### What the exercise asks
Continue the passage on taco pricing and house-ground corn tortillas, picking up right after its final sentence.

** begin Document extract **

Even Indian cuisine is evolving. “Look at Rasika,” Phillips says. “What they’ve done is wonderful … I’m not sure why that’s more accepted, or how long it took to be accepted.”
This feeling resonates in the wider food world. When asked about Mexican food on a Reddit “Ask Me Anything” in 2016, Anthony Bourdain called it “the most undervalued, underappreciated world cuisine with tremendous, tremendous potential.” “I think we should pay more attention to it, learn more about it, and value it more,” he wrote. “This is frankly a racist assumption that Mexican food or Indian food should be cheap.”
“Go over to El Sol and you can get an excellent taco for $3,” Phillips says. “There and Taqueria Habanero, it’s hard to beat what you’re getting for the money.” The cheapest taco at Espita costs $5.50. That $2.50 difference isn’t huge, but in order to get customers to pay that difference, Phillips has to provide value when it comes to ingredients, ambience, drinks, and service.
“There are people who are charging exorbitant prices for a taco that don’t deserve the money,” Phillips says. According to him, a chicken tinga taco that costs $5 or $6 is a rip- off if it’s just 20 cents worth of braised chicken and a simple guajillo salsa on a store-bought tortilla. If the tortillas were homemade, that could justify the price.
Mexican restaurants and taquerias have three choices when it comes to corn tortillas. They can purchase them like Taco Bamba, make their own starting from a corn flour base like El Sol and Mezcalero, or make the tortillas from scratch by grinding their own corn in house like Espita.
“You can’t put good pizza on bad crust,” Phillips says. He studies what other restaurants serve and believes Espita is one of the few local restaurants, along with Oyamel, that grinds its own corn.
Espita carries five varieties of corn from Mexico and displays the pillow-sized white sacks by the side exit. A team of cooks comes in at 6 a.m. each morning to start the process of washing and grinding the corn. By 2 p.m. most days, they will have produced a couple thousand tortillas that are utilized for tacos, chips, and tostadas.
Union Kitchen Grocery sits across the street from Espita. Tasting their packaged corn tortillas side-by-side with Espita’s house-made version is revealing. After both were warmed on the restaurant’s plancha, one tasted deeply of corn and was sturdy enough to hold juicy toppings. The other tasted like a paper napkin and crumbled.

** end Document extract **
** begin Provided data **

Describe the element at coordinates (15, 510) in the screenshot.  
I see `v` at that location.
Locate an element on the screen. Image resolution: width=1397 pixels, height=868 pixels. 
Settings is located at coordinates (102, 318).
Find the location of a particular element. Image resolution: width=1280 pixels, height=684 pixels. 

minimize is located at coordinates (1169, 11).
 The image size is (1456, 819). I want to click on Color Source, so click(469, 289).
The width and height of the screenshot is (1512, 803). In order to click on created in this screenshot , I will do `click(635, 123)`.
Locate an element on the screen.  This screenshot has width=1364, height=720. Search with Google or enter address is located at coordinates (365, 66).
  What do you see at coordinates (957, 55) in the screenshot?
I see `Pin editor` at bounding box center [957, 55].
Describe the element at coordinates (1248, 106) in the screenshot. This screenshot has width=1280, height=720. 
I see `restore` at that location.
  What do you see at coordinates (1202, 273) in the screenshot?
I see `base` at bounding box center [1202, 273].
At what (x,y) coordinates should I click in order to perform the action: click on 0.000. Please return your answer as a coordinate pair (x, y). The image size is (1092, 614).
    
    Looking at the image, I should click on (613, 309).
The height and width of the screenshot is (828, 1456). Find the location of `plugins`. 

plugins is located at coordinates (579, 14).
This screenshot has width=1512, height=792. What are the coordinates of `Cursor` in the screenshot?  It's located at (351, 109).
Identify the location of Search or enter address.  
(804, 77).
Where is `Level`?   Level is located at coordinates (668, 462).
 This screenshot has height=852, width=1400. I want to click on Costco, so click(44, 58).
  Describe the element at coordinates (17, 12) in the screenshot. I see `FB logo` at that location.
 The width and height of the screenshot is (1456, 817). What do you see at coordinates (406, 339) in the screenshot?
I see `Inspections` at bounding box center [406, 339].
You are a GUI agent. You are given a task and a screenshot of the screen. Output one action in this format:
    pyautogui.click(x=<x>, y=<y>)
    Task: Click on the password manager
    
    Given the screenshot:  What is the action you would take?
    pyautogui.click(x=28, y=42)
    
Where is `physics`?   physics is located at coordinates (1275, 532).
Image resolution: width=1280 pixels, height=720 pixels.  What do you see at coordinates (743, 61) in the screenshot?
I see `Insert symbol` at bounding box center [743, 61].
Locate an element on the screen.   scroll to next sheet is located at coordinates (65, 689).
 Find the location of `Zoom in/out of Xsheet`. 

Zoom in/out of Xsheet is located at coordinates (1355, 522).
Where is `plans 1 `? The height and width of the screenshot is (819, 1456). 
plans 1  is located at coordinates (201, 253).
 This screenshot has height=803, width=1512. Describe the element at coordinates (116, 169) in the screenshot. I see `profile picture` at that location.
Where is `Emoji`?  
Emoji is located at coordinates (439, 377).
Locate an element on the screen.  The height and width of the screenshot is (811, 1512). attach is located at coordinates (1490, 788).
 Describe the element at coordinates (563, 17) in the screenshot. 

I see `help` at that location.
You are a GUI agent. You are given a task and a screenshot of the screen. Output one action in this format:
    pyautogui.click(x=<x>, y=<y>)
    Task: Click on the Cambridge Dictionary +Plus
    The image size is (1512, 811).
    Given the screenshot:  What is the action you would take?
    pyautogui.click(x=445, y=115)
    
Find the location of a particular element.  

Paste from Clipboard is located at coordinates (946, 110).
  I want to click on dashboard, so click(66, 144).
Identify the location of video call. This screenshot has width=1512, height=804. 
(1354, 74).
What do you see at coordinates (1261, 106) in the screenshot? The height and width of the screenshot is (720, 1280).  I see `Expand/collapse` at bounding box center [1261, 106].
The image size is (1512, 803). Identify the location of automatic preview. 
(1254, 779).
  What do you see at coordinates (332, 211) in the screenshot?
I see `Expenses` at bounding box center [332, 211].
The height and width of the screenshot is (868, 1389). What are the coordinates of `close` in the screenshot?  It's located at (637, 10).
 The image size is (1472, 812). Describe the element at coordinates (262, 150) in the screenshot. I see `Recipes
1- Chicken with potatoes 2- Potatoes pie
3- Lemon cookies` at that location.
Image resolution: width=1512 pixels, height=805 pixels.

** end Provided data **

### Response to the task
Many customers hit up Espita for its selection of mezcal. Pours of the agave-derived spirit or cocktails that utilize it aren’t cheap for a reason. The bar’s rail mezcal, El Buho, costs about $50 a bottle locally, while other rail liquors cost closer to $12. “This isn’t to talk shit on whiskey or vodka,” Phillips says, “but they start with a raw material that’s cheap, plentiful, replenishes fast, and doesn’t take a ton of labor.”
Agave is dangerous to harvest. “If you’re walking through an agave field and you trip, you can impale yourself,” Phillips says. “There are scorpions and rattlesnakes. It’s hot, backbreaking labor.”
It annoys him when customers are willing to shell out money for quality agave spirits, but not the food that pairs with it. He compares the situation to a hypothetical French restaurant, where it would seem silly to pair an expensive bottle of Bordeaux with a $6 croque madame.
Positive reviews from Washington Post critic Tom Sietsema have brought attention to Espita’s upscale cuisine. The success of similar fancy Mexican spots like Oyamel and Rosa Mexicano, both of which have done booming business on 7th Street NW for more than a decade, can partially be attributed to their prime locations.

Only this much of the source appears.